#### RECORDS FOR THE EXERCISE:
--- START ---

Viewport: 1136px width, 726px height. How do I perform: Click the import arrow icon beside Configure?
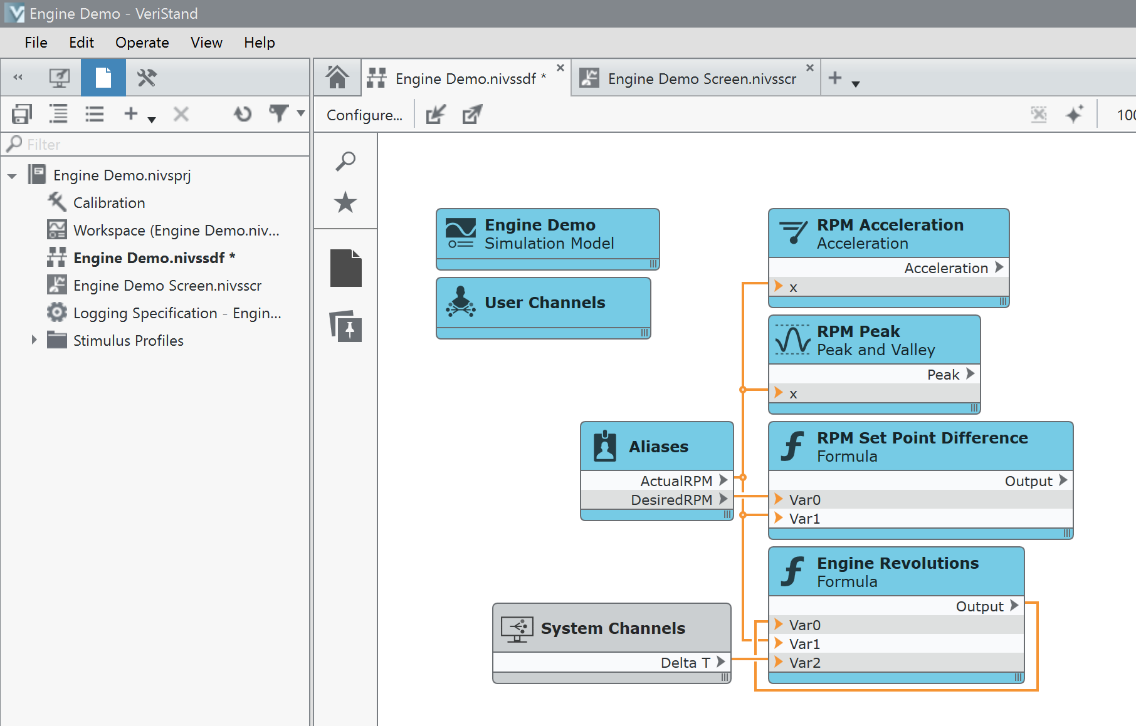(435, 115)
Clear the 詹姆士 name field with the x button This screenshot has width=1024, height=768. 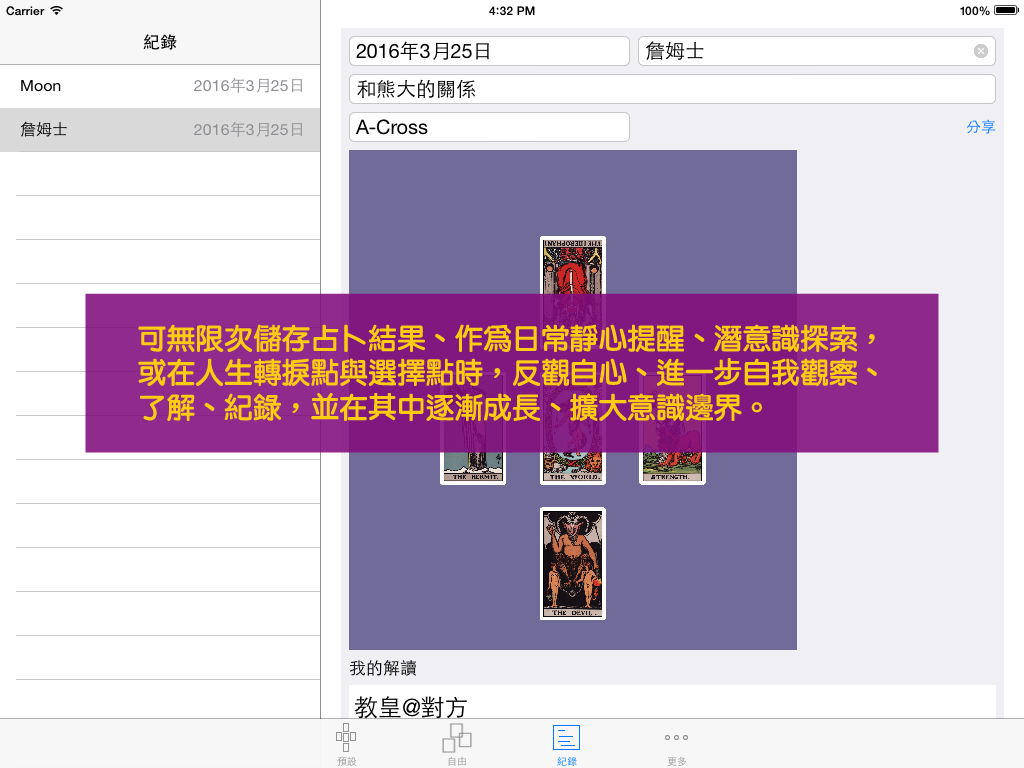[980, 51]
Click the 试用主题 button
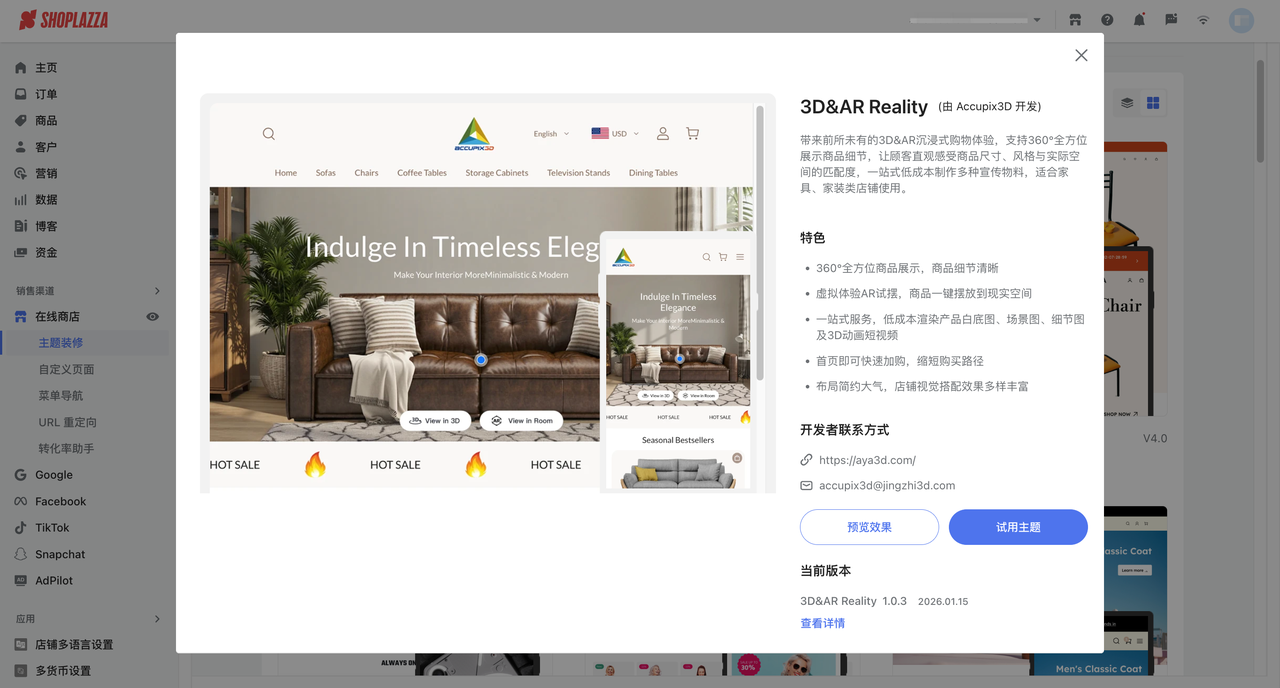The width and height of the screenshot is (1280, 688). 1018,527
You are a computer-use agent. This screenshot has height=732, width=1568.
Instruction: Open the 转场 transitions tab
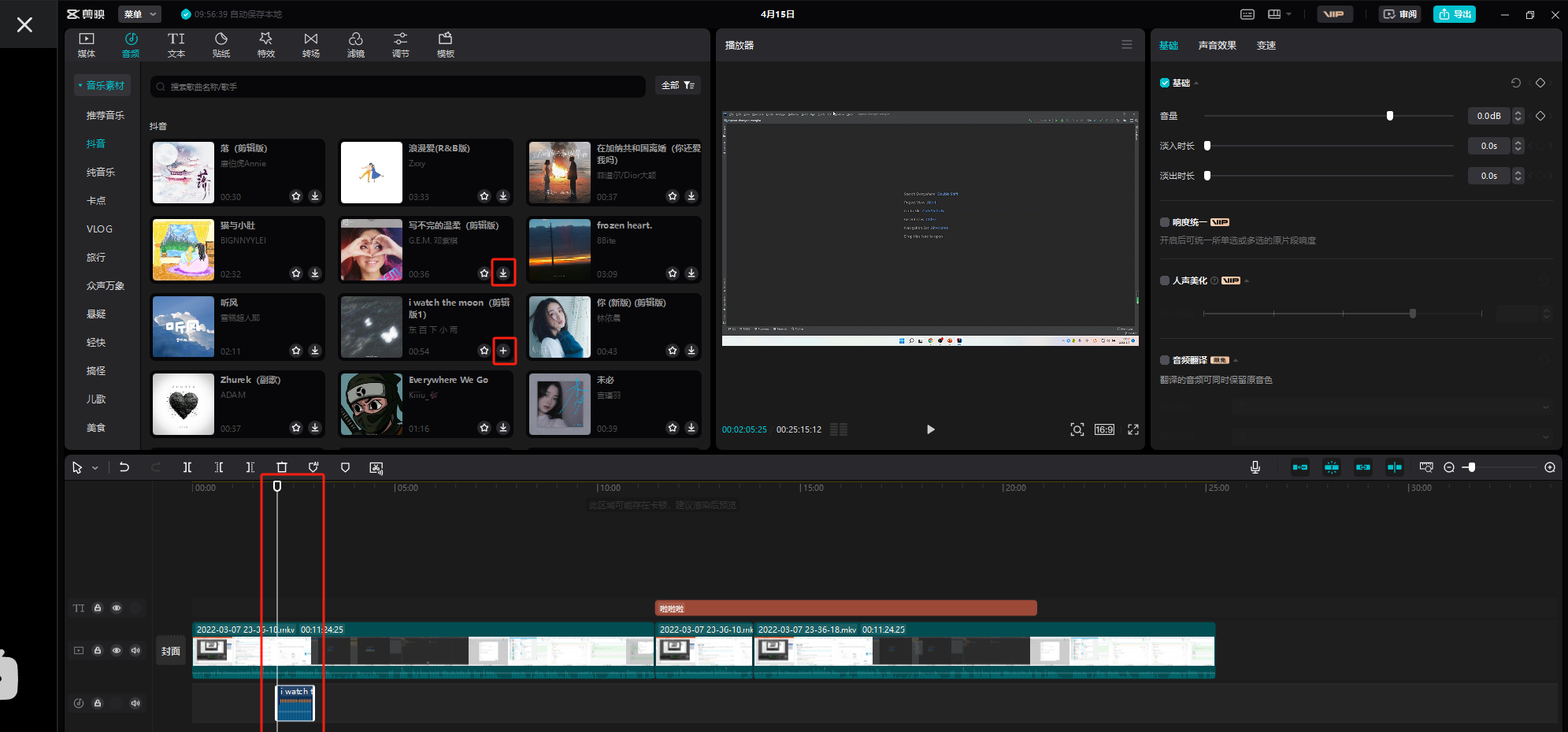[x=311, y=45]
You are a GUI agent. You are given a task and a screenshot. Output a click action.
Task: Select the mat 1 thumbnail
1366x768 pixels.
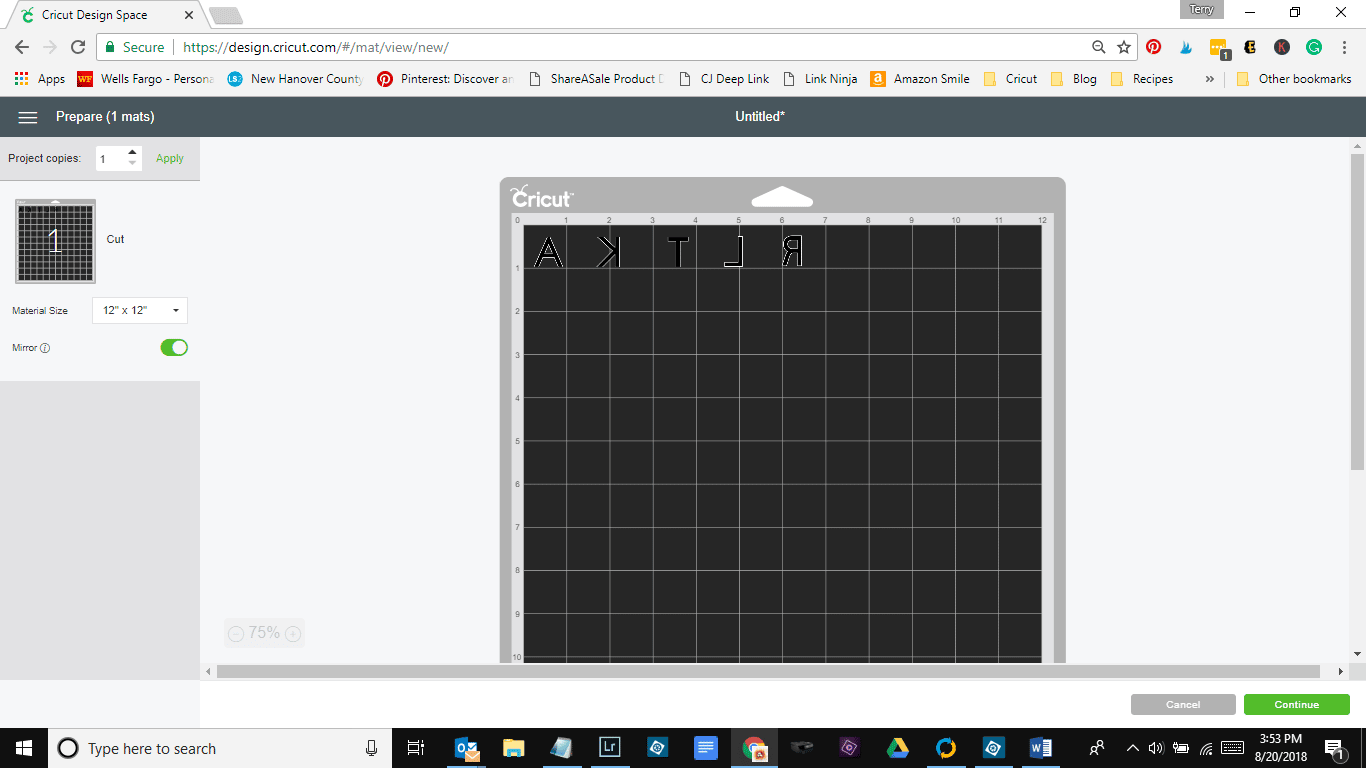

--- END ---

#### REQUIRED WORK:
Print exactly, and only, the lines from the one with "Instruction: Open the 转场 transitions tab" through the last line of the listing above. No pictures belong in the copy.

#### ANSWER:
Instruction: Open the 转场 transitions tab
[x=311, y=45]
You are a GUI agent. You are given a task and a screenshot. Output a click action.
Task: Select the mat 1 thumbnail
1366x768 pixels.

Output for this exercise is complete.